Notation: $\dim_H$ is Hausdorff dimension, $J$ is Julia set, $f_c(z) = z^2 + c$, $M = \{ c : J(f_c) \text{ is connected}\} \subset \mathbb{C}$ is the Mandelbrot set.
It follows from a theorem due to Zdunik: https://link.springer.com/content/pdf/10.1007/BF01234434.pdf
(theorem 2).
This theorem states that if $f$ is a rational map, and $m$ is its measure of maximal entropy, then the dimension of the Julia set is strictly larger than the dimension of $m$ unless $f$ has a parabolic orbifold.

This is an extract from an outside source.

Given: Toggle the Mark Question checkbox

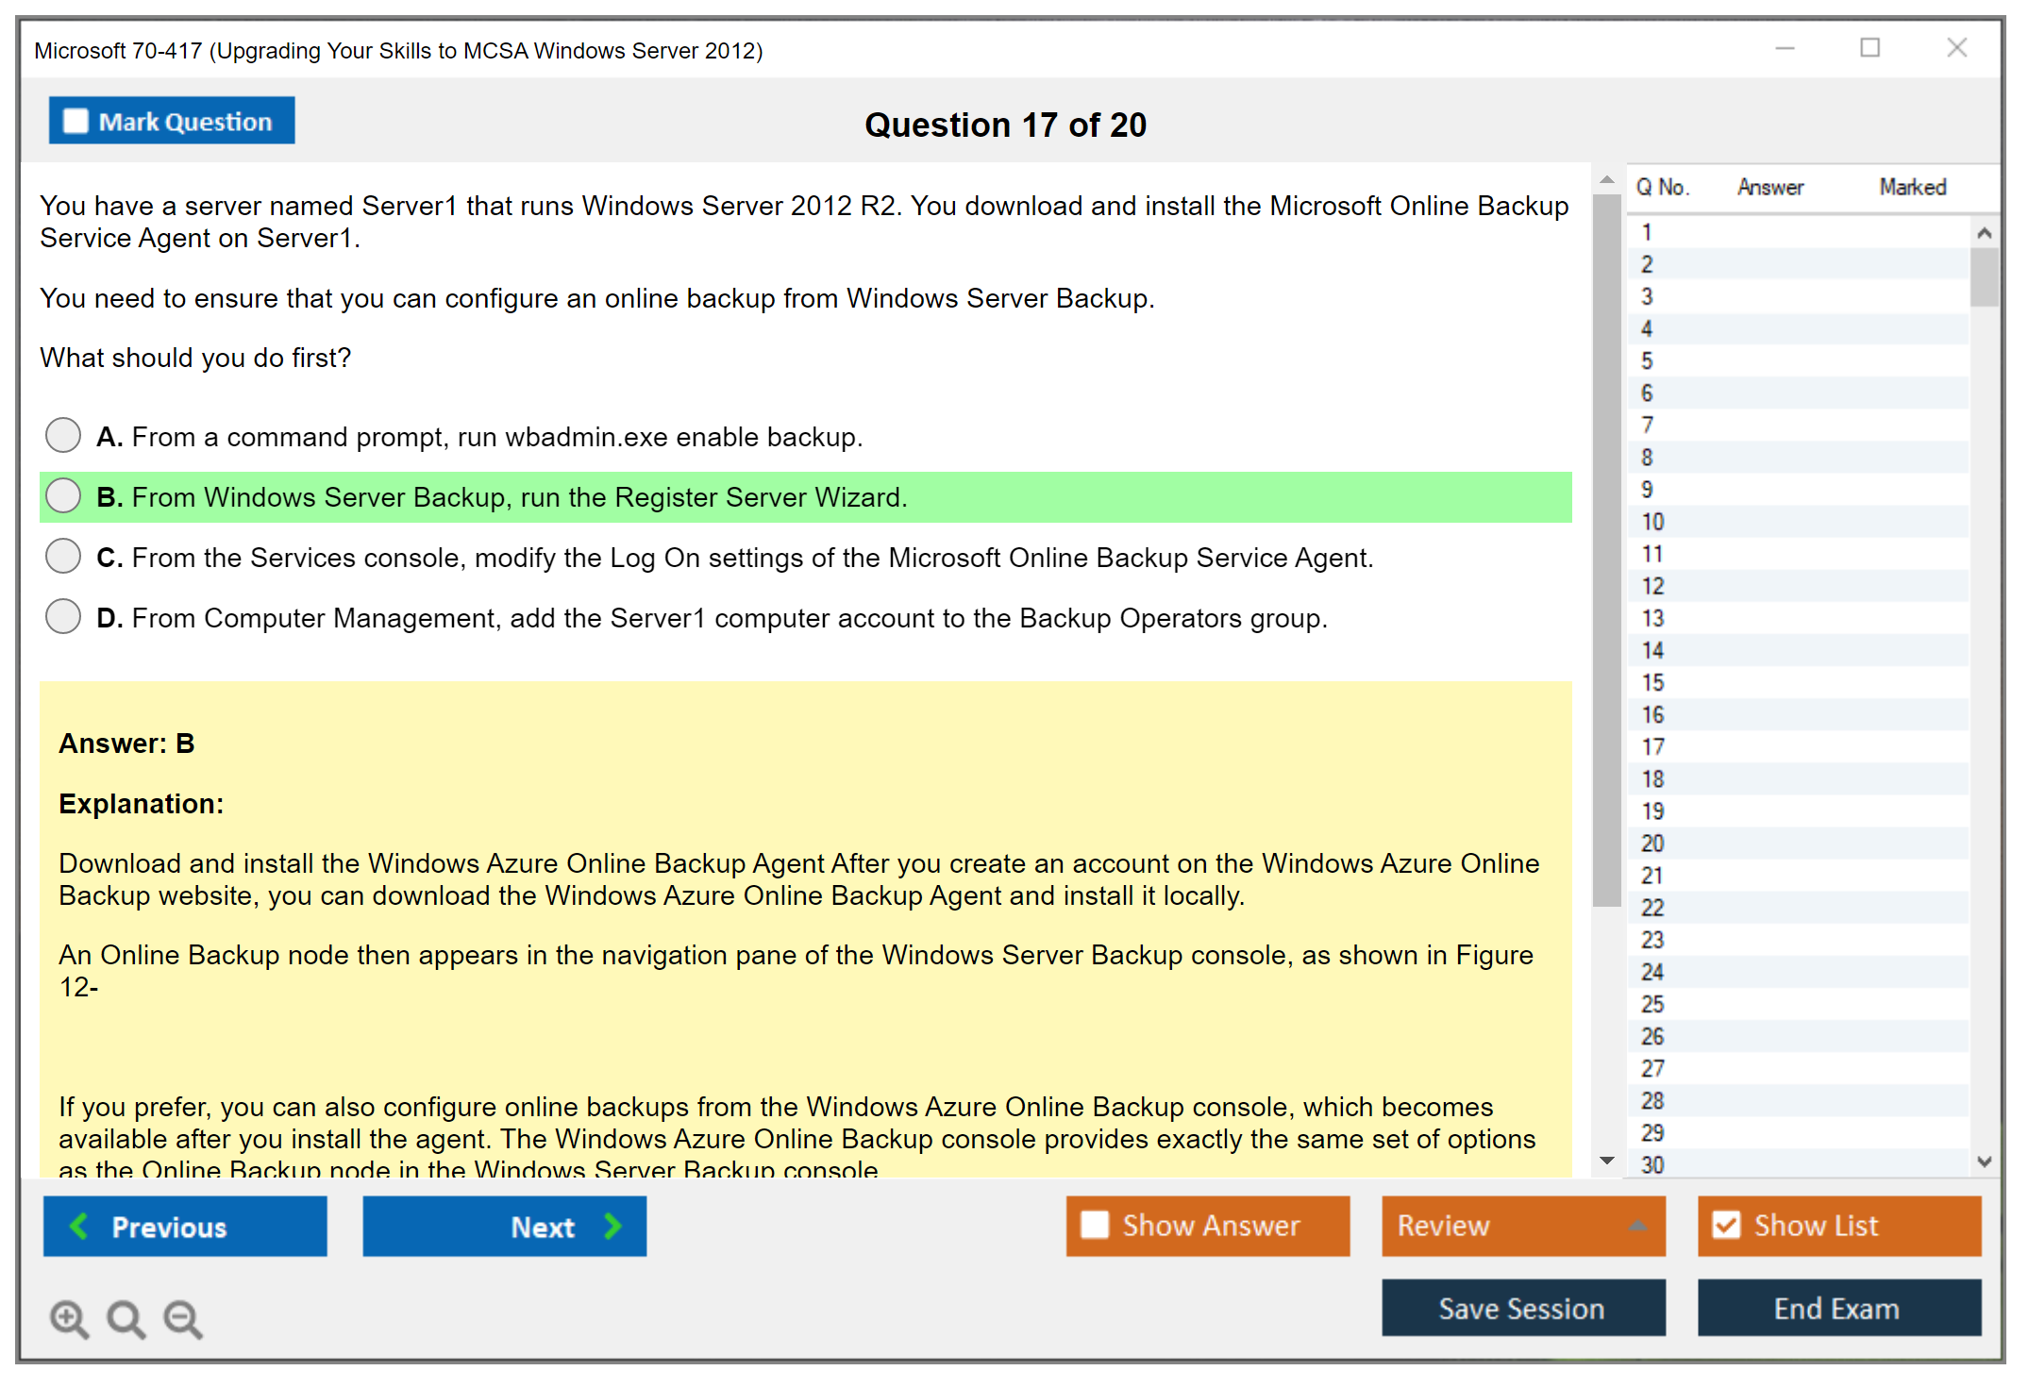Looking at the screenshot, I should pos(75,121).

For a polynomial with connected Julia set (in particular for a quadratic polynomial in the Mandebrot set), it is known that the dimension of $m$ is 1 (this is due to Makarov).
It is too complicated to explain here what it means for $f$ to have a parabolic orbifold, but suffice it to say that the only quadratic polynomials with that property are (up to affine conjugacy) $z^2$ and $z^2-2$.